As for a leash, you’ll want one between 4 and 6 feet long. Primal Pet Gear makes a heavy-duty leash with two fleece-lined handles so your hands and wrists don’t get cut or sore from rough nylon.
RoyalCare makes a handy food-grade silicone treat pouch with a magnetic closure. Cary kibble or small treats while training or walking to reward your puppy for proper pace during leash training sessions. He’ll associate the reward with the behavior.
If your German Shepherd puppy pulls on the leash, stop walking and wait for him to stop pulling. It may take a few minutes. Be persistent and patient. Don’t continue walking until he stops pulling or else he will think that if he’s persistent enough, you’ll give into his pulling. Wait for your puppy to return to your side, give him a treat, and praise him. Then give a Forward command and continue walking with a verbal praise.
If you allow your puppy to pull at a young age, he’ll grow up thinking that pulling is acceptable behavior. And when he’s a full-grown 60 to 80-pound dog, he will pull you around if he’s not corrected at a young age.

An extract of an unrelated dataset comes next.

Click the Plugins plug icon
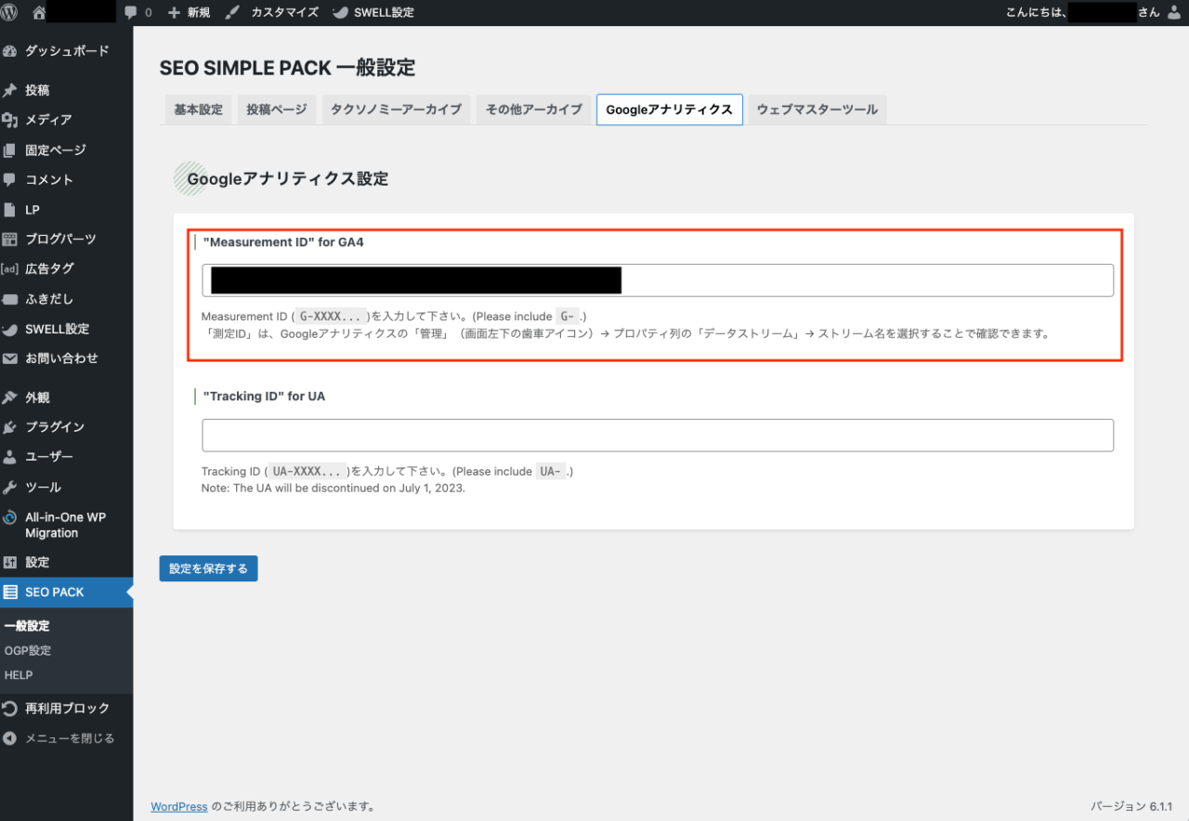1189x821 pixels. point(10,427)
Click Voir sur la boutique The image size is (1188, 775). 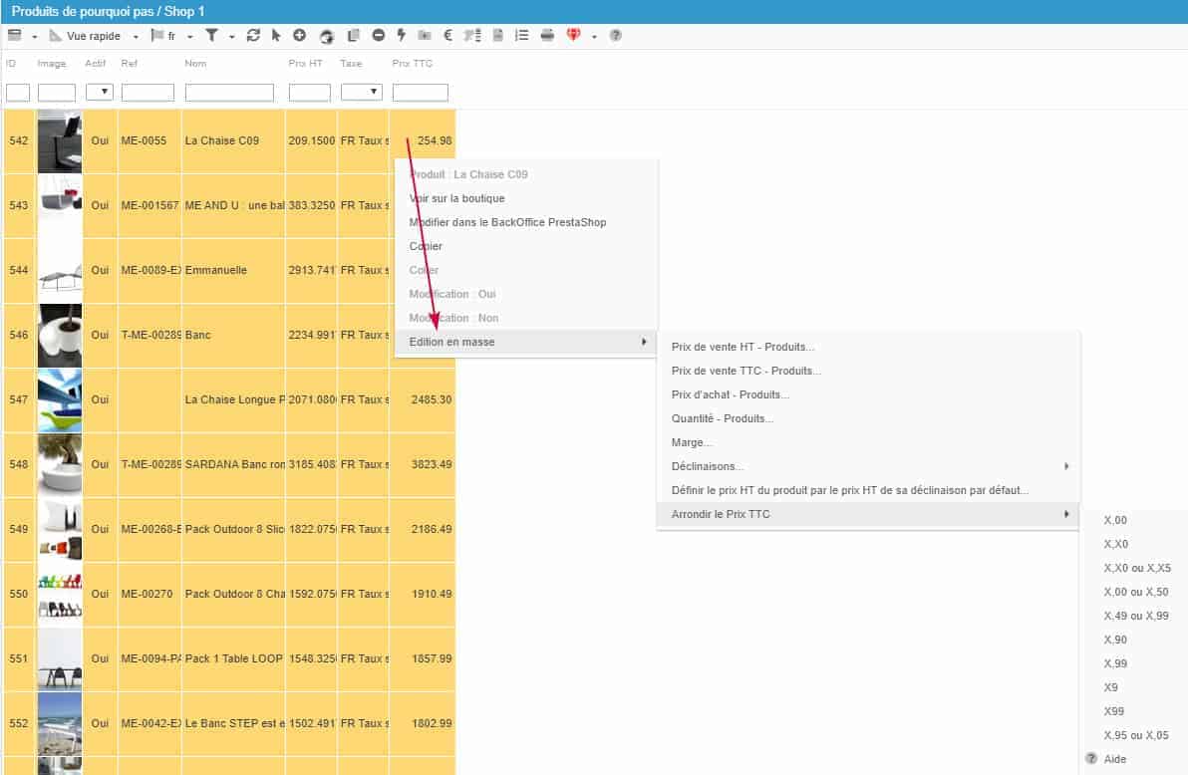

An 8-week-old puppy may not seem to pull very much, but keep an eye on his pace and praise him every time he’s walking at your pace.
The Reward-Based training method proves extremely successful for German Shepherds. They’re classic food-motivated dogs who are eager to please with hopes of a treat in their near future. Some treats are high in fat, so be sure to check the nutrition label for healthy treat options. Or if your German Shepherd eats dry kibble, you can use that as a reward. Kibble is often lower in fat and calories than treats and therefore a healthier option for rewarding.
In addition to treats, give your German Shepherd verbal and physical praise. Compliments, hugs, and kisses also show your pup that he’s done something good. Alternating forms of praise prevents your pup from becoming dependent on treats.
The Positive Reinforcement training method uses constructive correction to show your German Shepherd which behaviors are undesirable and what he should do instead to receive praise. As a breed who is eager to please, Positive Reinforcement provides a way for your puppy to make you happy. Let’s say you catch your German Shepherd puppy chewing on your shoe. To handle the situation using Positive Reinforcement, take the shoe from him while giving a stern “No” command. Immediately give him one of his favorite toys while praising him with a high-pitched “Good boy!” and a pat on the back. Your puppy will realize which object receives praise.
This training method is useful for teaching basic commands as well. If you’re teaching your puppy “Down” and he walks away instead, correct him with a stern “No” and move his body into a down position, then praise with a treat or “Good boy!”
The Nothing In Life Is Free (NILIF) training method teaches your German Shepherd that there is a give-and-take in life. If your dog wants a treat, he must first Sit and Shake. If he wants to go outside, he must first Sit and patiently wait for you to attach his leash. NILIF teaches your German Shepherd that you are the master, and he must barter with you for the things he wants.
Teaching with this method is fairly simple. All you have to do is teach your dog to Sit before you give him a treat, for example. Do not give him that treat until he sits still for at least 5 seconds. By doing so, you are teaching him patience.
Use your creative freedom with this training method! You decide what you want your dog to do before he receives a reward or attention. Maybe you want him to “roll over” before he gets a bowl of food. Or maybe you need him to Sit before jumping into the car so you can situate his seat belt. NILIF works to your advantage so that your German Shepherd remembers you are the alpha master.